August 18, 2016 | by HC Green | Comments Comments Off on Video Game Review: Bound
Bound
Bound is undeniably graceful.

Sony’s four-game PlayStation PLAY 2016 promotion winds to a close this week with the release of Santa Monica Studios’ Bound. The developer has a rather lengthy history of unconventional titles that are more about the experience than the gameplay, and Bound definitely fits into that mold with a sombre story told through the use of exquisite movement and colour.

Thank you to Santa Monica Studio (Sony Interactive Entertainment) for providing the code.

CONTROLS (3/5)

Bound features fairly rudimentary gameplay, tasking you with following a linear path that never throws anything challenging in your way. In fact, were it not for the stylized movement your character does, it’d be lots of walking in a straight line accompanied by some light platforming that doesn’t punish you for falling to your death.

By having her gracefully prance across the world, however, it makes it stimulating to watch, and you’re free to spice things up by doing rolls, cartwheels and various dances. Performing the latter creates what looks like a ribbon force-field around you, preventing environmental hazards from slowing you down.

For as simple as all this is, however, it’s hampered throughout by one of the most schizophrenic cameras we’ve seen in a long time. Frequent battles with the camera are joined by numerous “cuts” where you’ll pass some invisible trigger point and suddenly you’re treated to an entirely new view, often requiring you to stop and readjust the camera. Sometimes the game won’t even allow that, locking you in to less-than-ideal points of view.

GRAPHICS/SOUND (4.5/5)

Presentation is where Bound does its best work, creating a truly surreal world that shifts and undulates as you dance across it. We’ve reviewed hundreds of games, and we can’t think of one that comes all that close to matching what’s offered up here — Bound is modern art mixed with ballet. Screenshots can’t really do it justice because you have to see the ground pulse and watch as countless tiny shapes pursue and engulf you. It’s a sight to behold.

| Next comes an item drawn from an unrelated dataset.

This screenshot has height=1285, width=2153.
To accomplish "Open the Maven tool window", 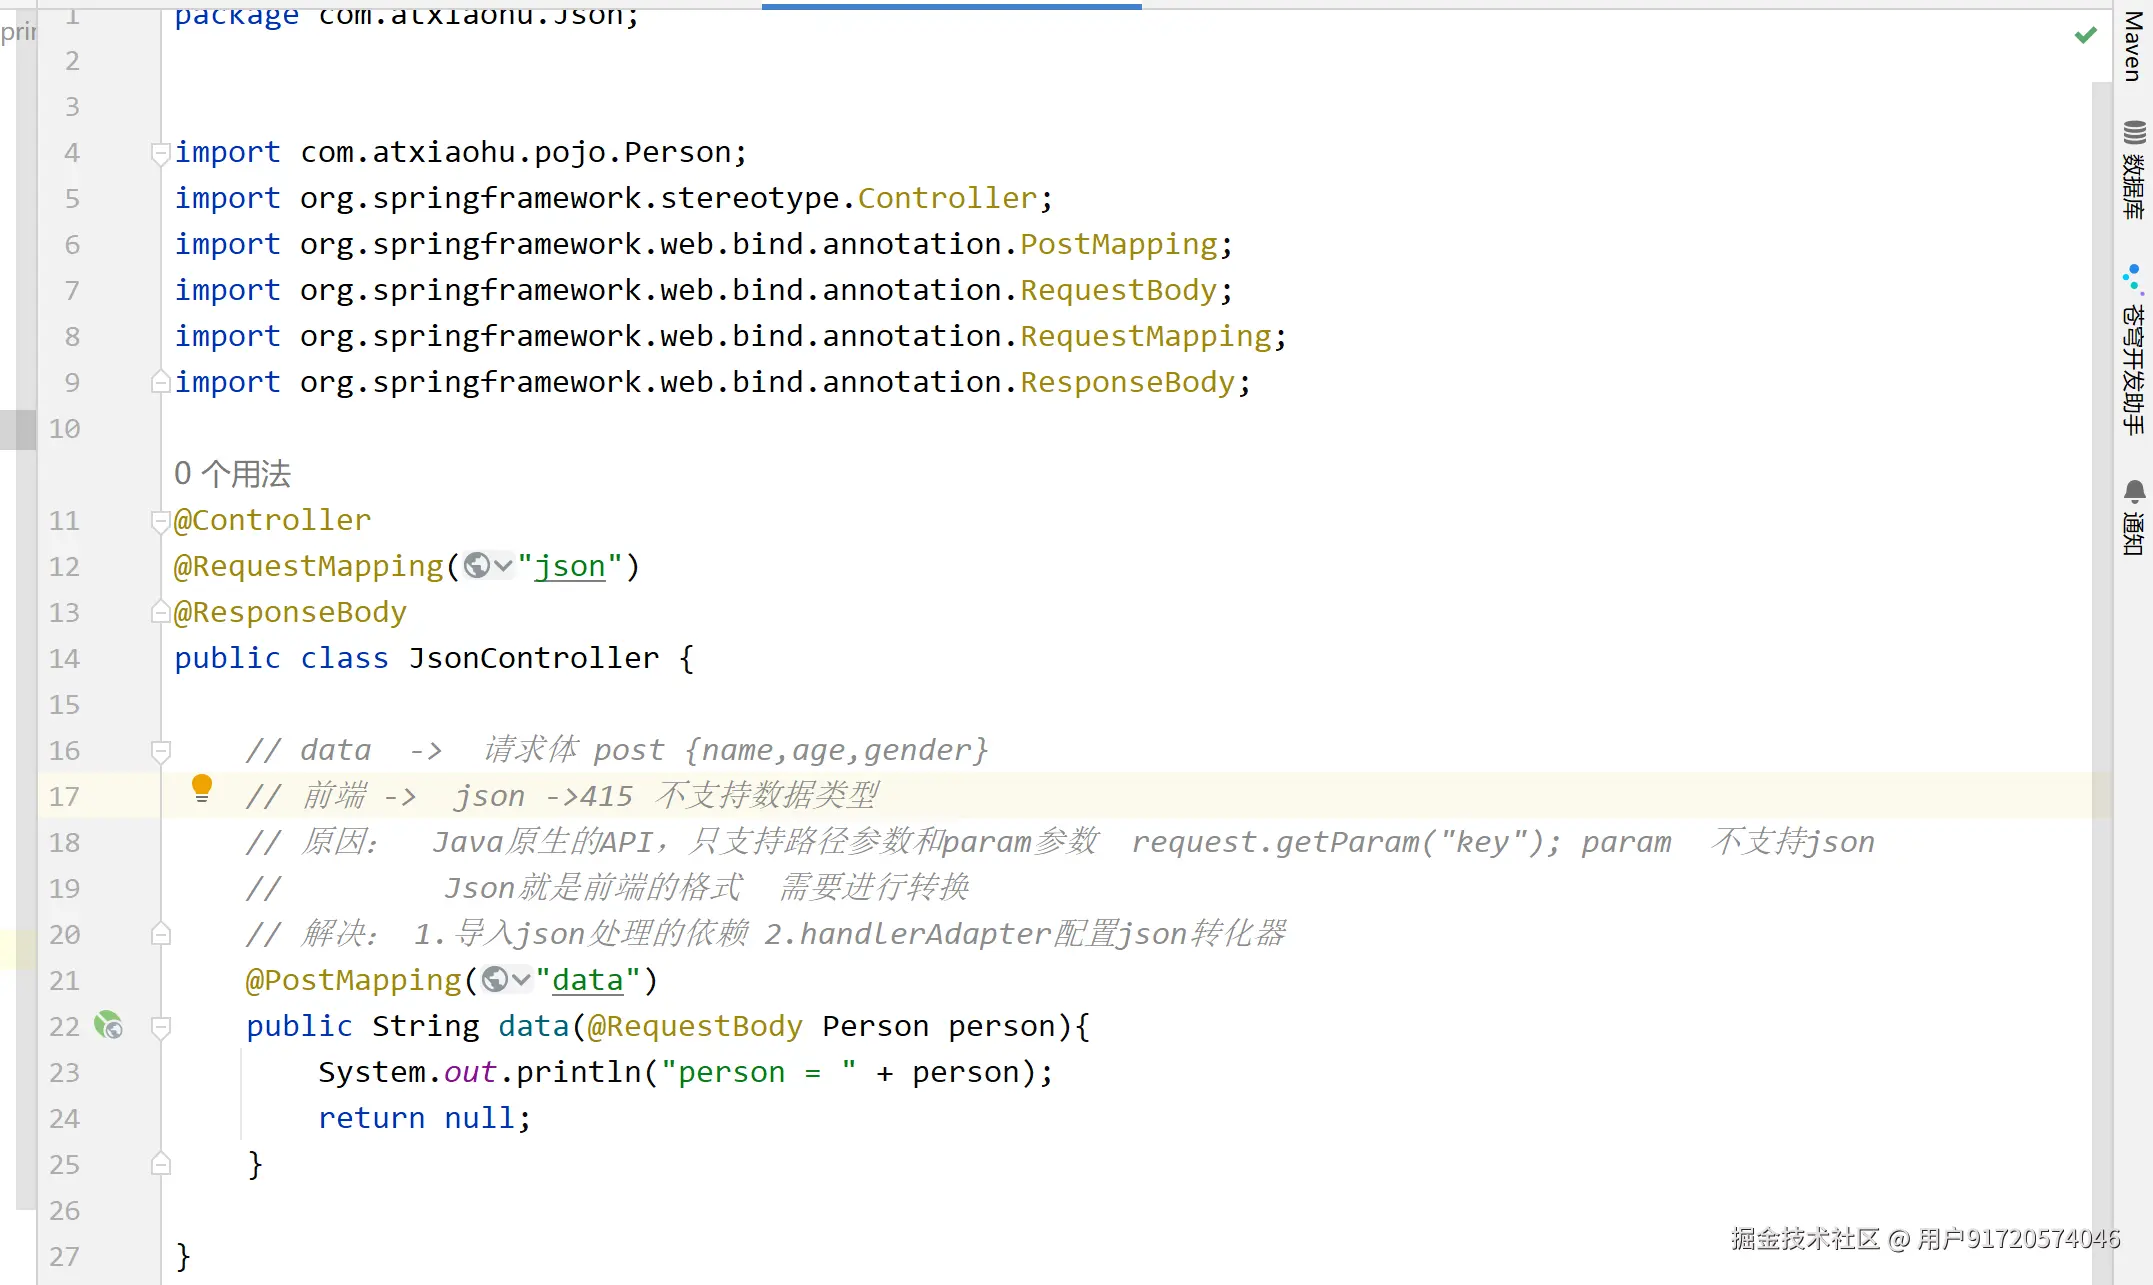I will pos(2133,45).
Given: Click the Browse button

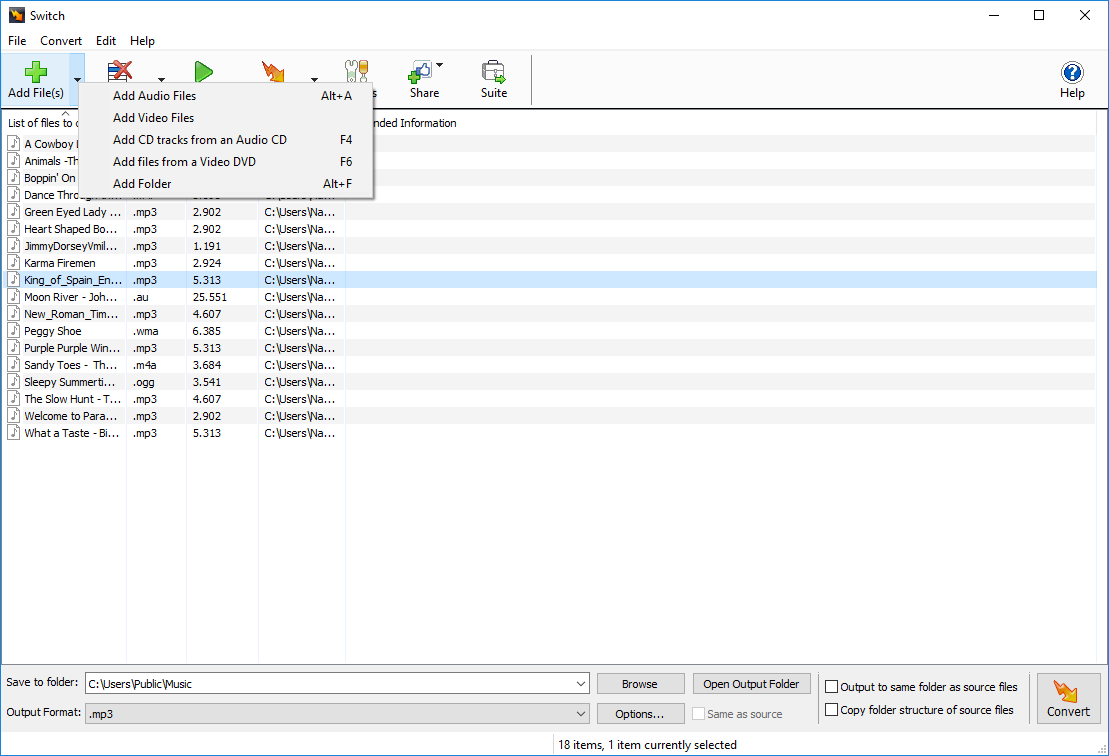Looking at the screenshot, I should tap(640, 683).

There’s no traditional dialogue, with the inhabitants of the world communicating through a captioned jumble of sounds. The soundtrack is beautifully done by Oleg “Heinali” Shpudeiko, blending elements of ballet and acoustic music to bring some of the game’s underlying emotions bubbling to the surface. Even though it tells a story we don’t have personal experience with, the score still got to us.

GAMEPLAY (3/5)

Although all of the gameplay elements of Bound take place in a fantasy realm, the story is grounded in reality as a pregnant woman strolls along the beach, periodically stopping to examine a small notebook with what we presume are meant to be drawings from her childhood.

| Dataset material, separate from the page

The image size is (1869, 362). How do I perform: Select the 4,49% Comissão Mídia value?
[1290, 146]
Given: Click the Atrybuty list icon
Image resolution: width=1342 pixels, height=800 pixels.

We won’t give away more than that, but the drawings themselves actually serve as your level selection screen, and you’ll rip out pages as you complete them. You’re free to tackle them in any order you’d like, and depending on how you do that things will play out differently. As such, the game does carry some replay value — a good thing since you can finish a trip through the world in around an hour.

As mentioned earlier, Bound features linear levels, but that shouldn’t be misconstrued to mean that there’s no sense of progression. The more you play, the more ably you’ll grasp your options in a given situation, so while gamers of any skill level can reach the end with little difficulty, there are ways to separate from the pack with speed runs (unlocked after initially completing the game).

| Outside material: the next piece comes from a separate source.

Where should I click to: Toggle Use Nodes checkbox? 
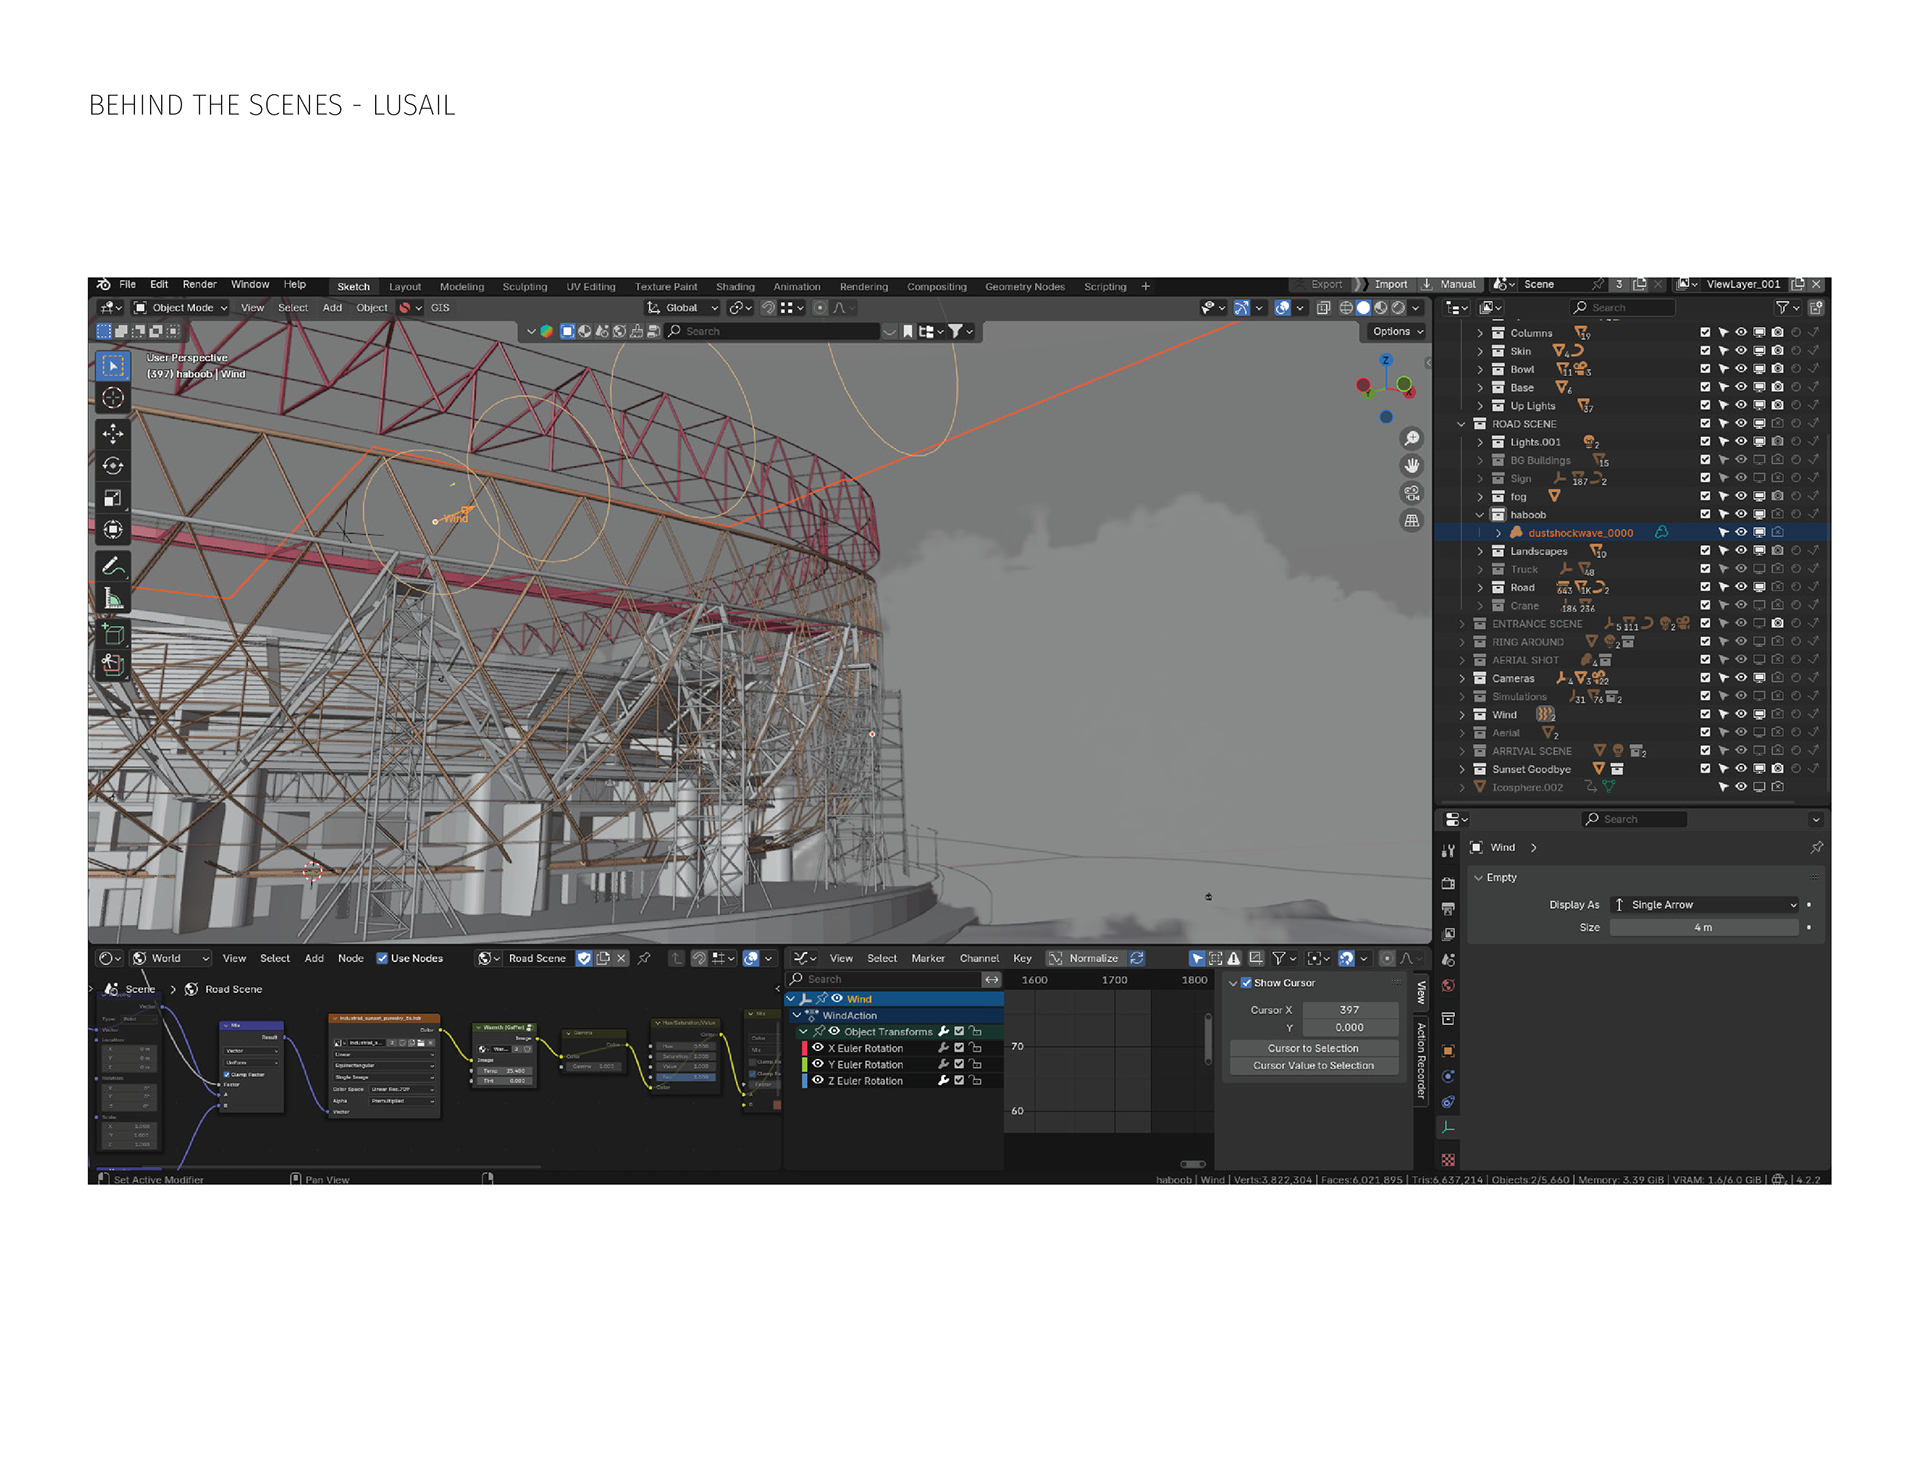382,958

It’d be easy to lump this “nongame” in with other sensory-based experiences (Journey, ABZÛ, Flower, etc.), but there’s one thing Bound lacks in relation to those others: cohesion. Everything in the world feels so foreign and abstract that it never resonated with us in the same way, and it seems like an odd decision to stack its release so close to that of ABZÛ because we felt we just played a more focused take on the “games as art” phenomenon.

OVERALL (3.5/5)

Presentation wise, Bound is a treat. Its colour and sense of movement are unique, and it’s the kind of thing you could show to non-gamers as something of a conversation piece. At the same time, the fickle camera and lack of continuity detract from the experience as a whole.